> [EXERCISE DETAILS] Carry the science news roundup below forward from its final sentence, adding further items in its format.

> [TEXT PROVIDED]
____

The Daily Dose: Weakness of AI discoveries and scientists behaving badly

Bat plague continues: A New York Times article highlights the continuing crisis facing bats in America. A fungal pathogen responsible for a condition called White Nose Syndrome has decimated bat populations while they hibernate for the winter. As yet, the scientific community lack the understanding about the disease and experts are at odds with each other how to treat it. White Nose Syndrome started in the East but has now spread to West Coast caves.

There’s an app for that too: Art conservation has long depended on science to save priceless works of art that stretch from Antiquity to the 20th Century. Now, conservationists, scholars, and curators have a new weapon in their arsenal. A smartphone app unveiled at the annual meeting of the American Association for the Advancement of Science can zoom in on the smallest areas and create a 3D image similar to a topographical map. This can allow researchers to discern whether older paintings exist beneath the top layer, amongst other capabilities.

Engineering cell’s to make insulin: A study in the journal Nature reports that scientists from the University Of Geneva have designed “human pancreatic cells that don’t normally make insulin, a hormone that regulates the amount of glucose in the blood, to change their identity and begin producing the hormone.” The discovery could lead to new and more effective ways of treating diabetes.

____

> [RECORDS SHOWN]
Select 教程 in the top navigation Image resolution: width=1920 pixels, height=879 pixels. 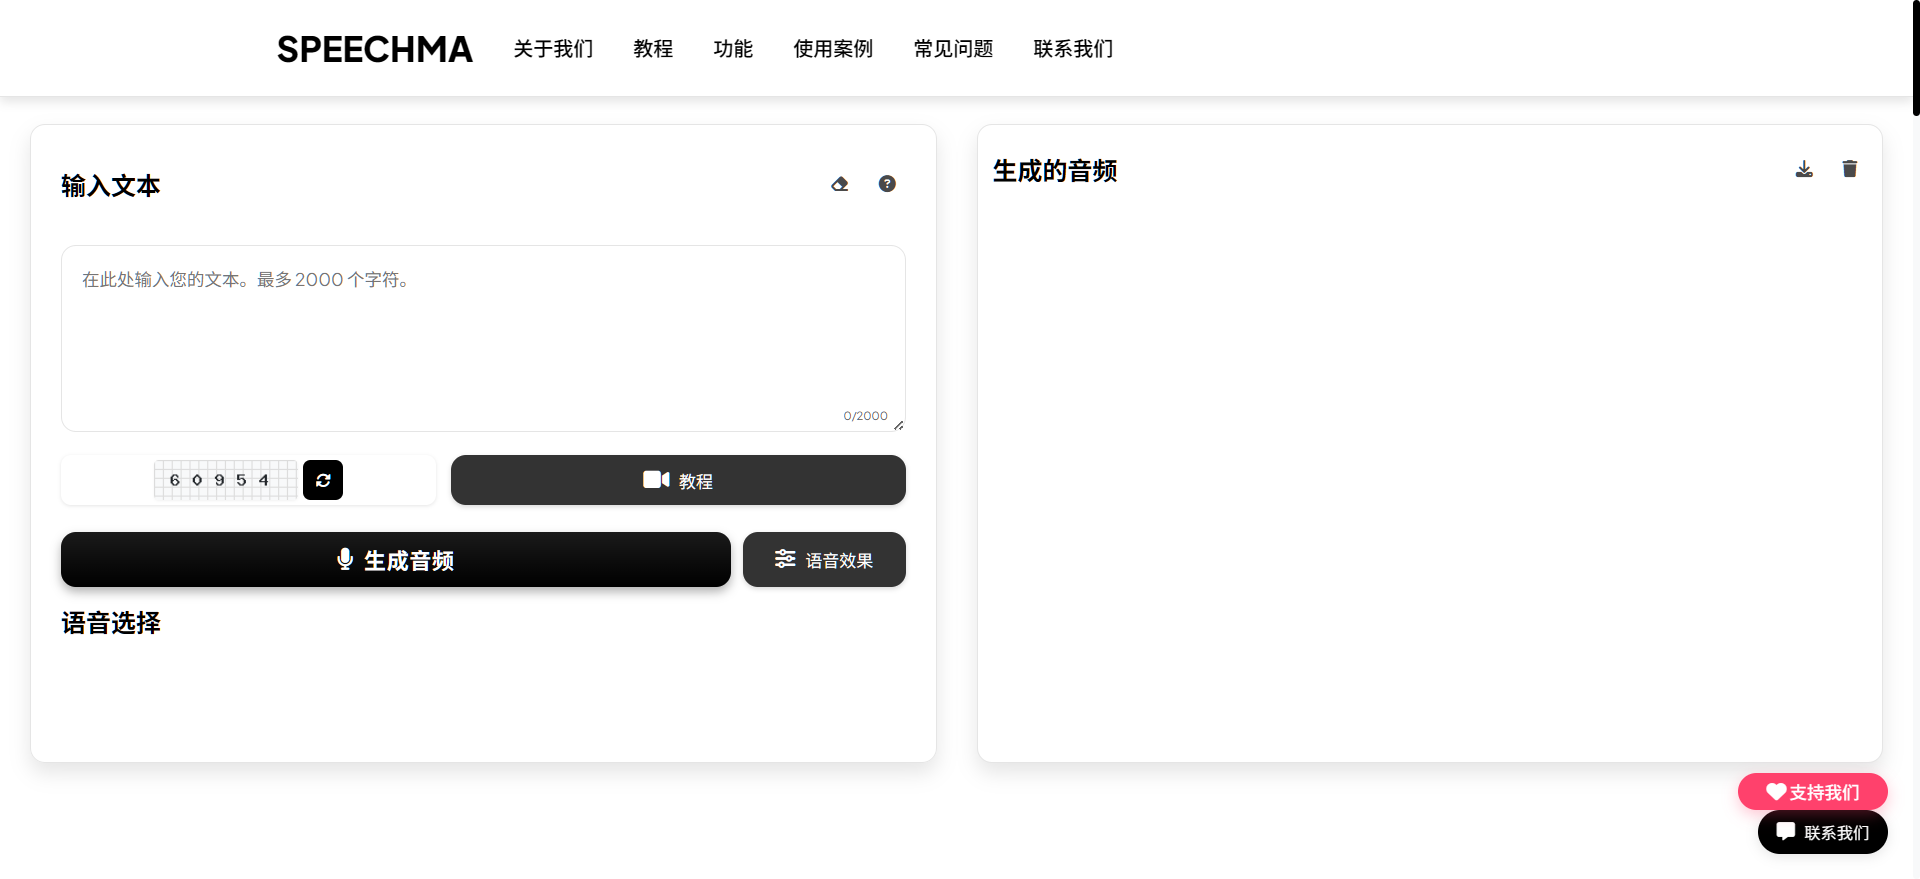tap(653, 49)
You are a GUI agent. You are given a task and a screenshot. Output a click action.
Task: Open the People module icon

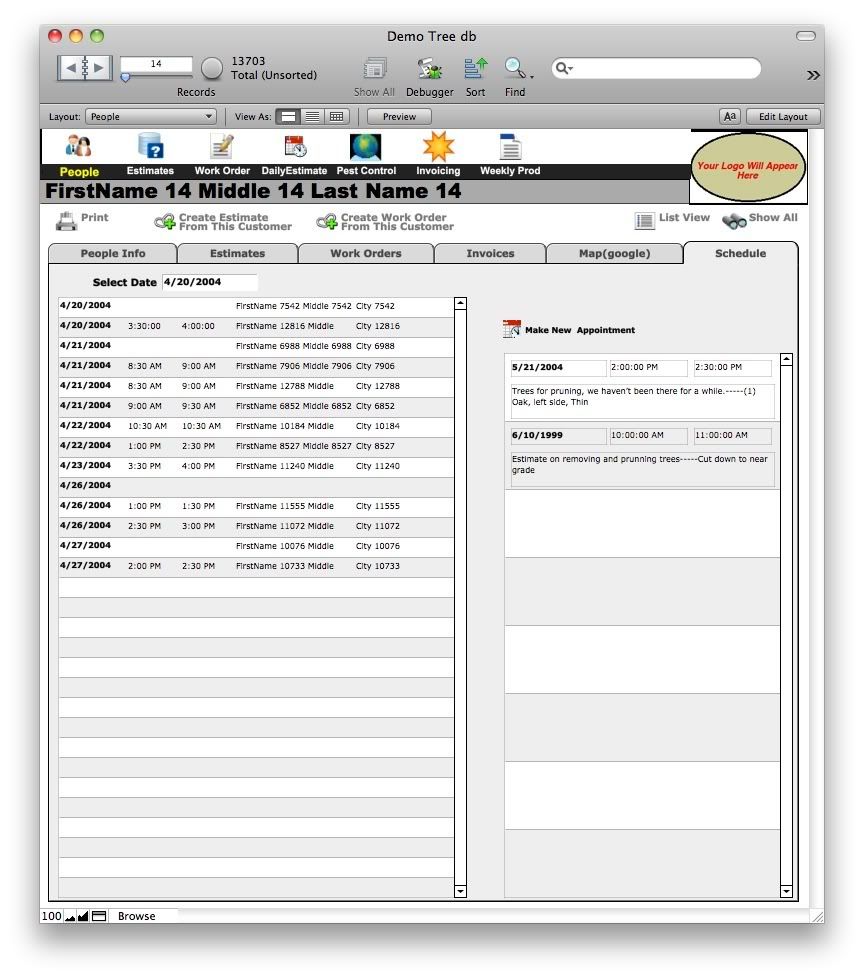[x=78, y=146]
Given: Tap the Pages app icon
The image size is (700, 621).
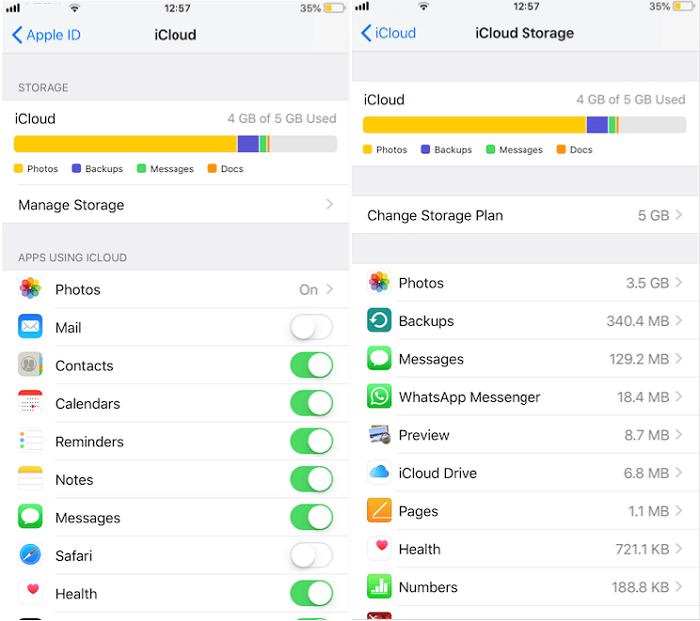Looking at the screenshot, I should tap(379, 511).
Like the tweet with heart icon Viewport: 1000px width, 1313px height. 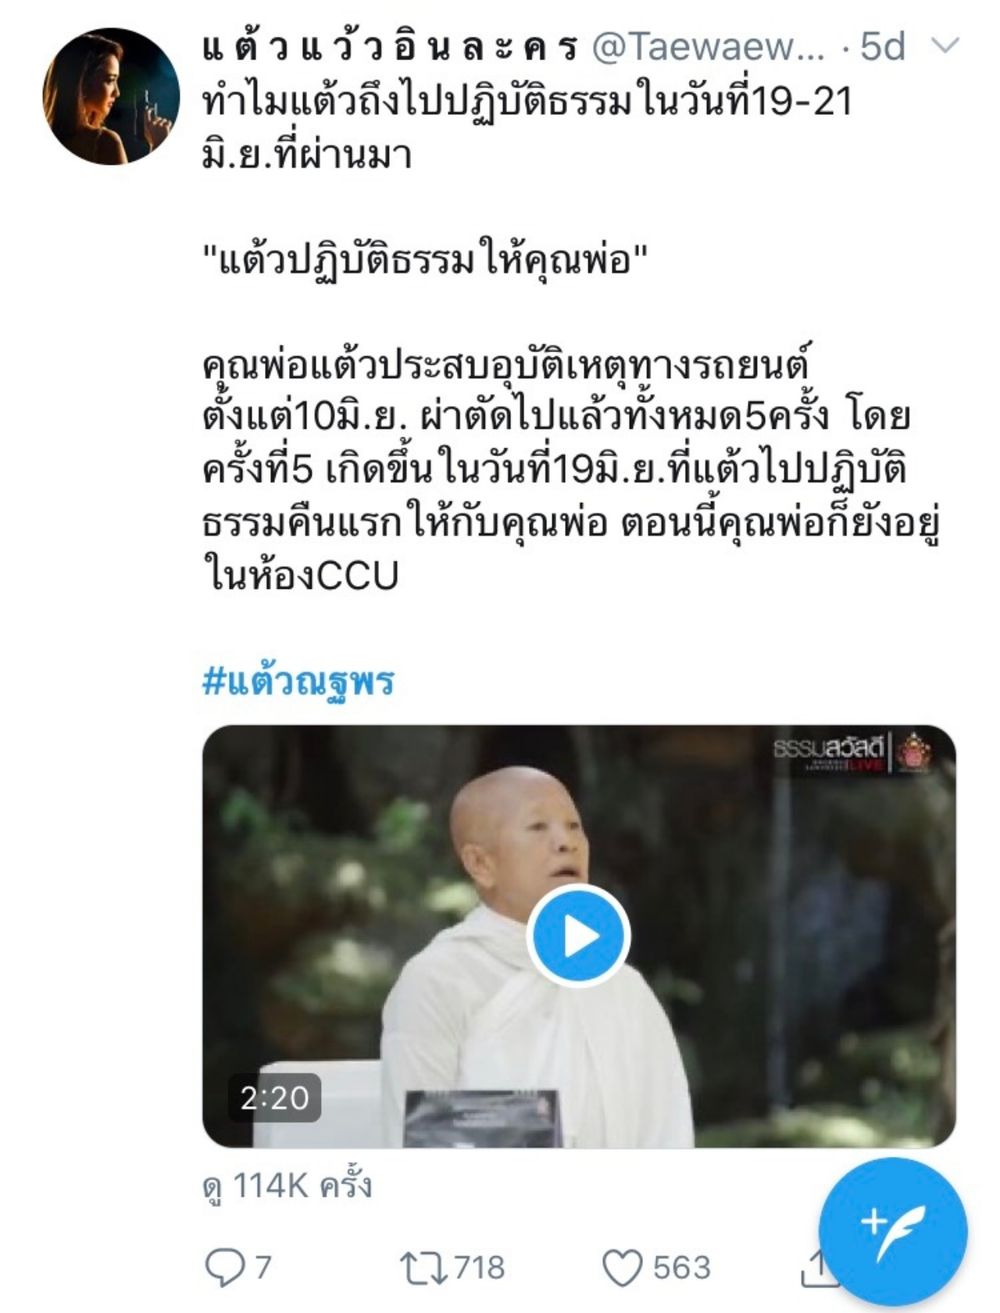624,1270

____

> [RESPONSE TO THE EXERCISE]
Weakness in AI discoveries: A Rice University statistician is sounding the alarm about the scientific community’s increasing reliance on discoveries made using machine learning techniques. According to Genevera Allen, findings that relied on artificial intelligence have resulted in a reproducibility problem. Until this can be resolved, Allen suggests discoveries be viewed with caution.

Scientists behaving badly: Finally, the people at Retraction Watch continue their important sleuthing work. They report that a team of scientists in China and associated with the Second Military Medical University in Shanghai engaged in some seriously fraudulent publishing. In order to make their study more impressive, they included three German scientists as authors even though the three researchers had nothing to do with the study or even knew about it. They went so far as to create fake email accounts for the German scientists. When the Chinese researchers were caught, they immediately retracted the study and blamed their actions on language barriers. How the inability to speak German resulted in a fraudulent paper and forged email accounts only they know.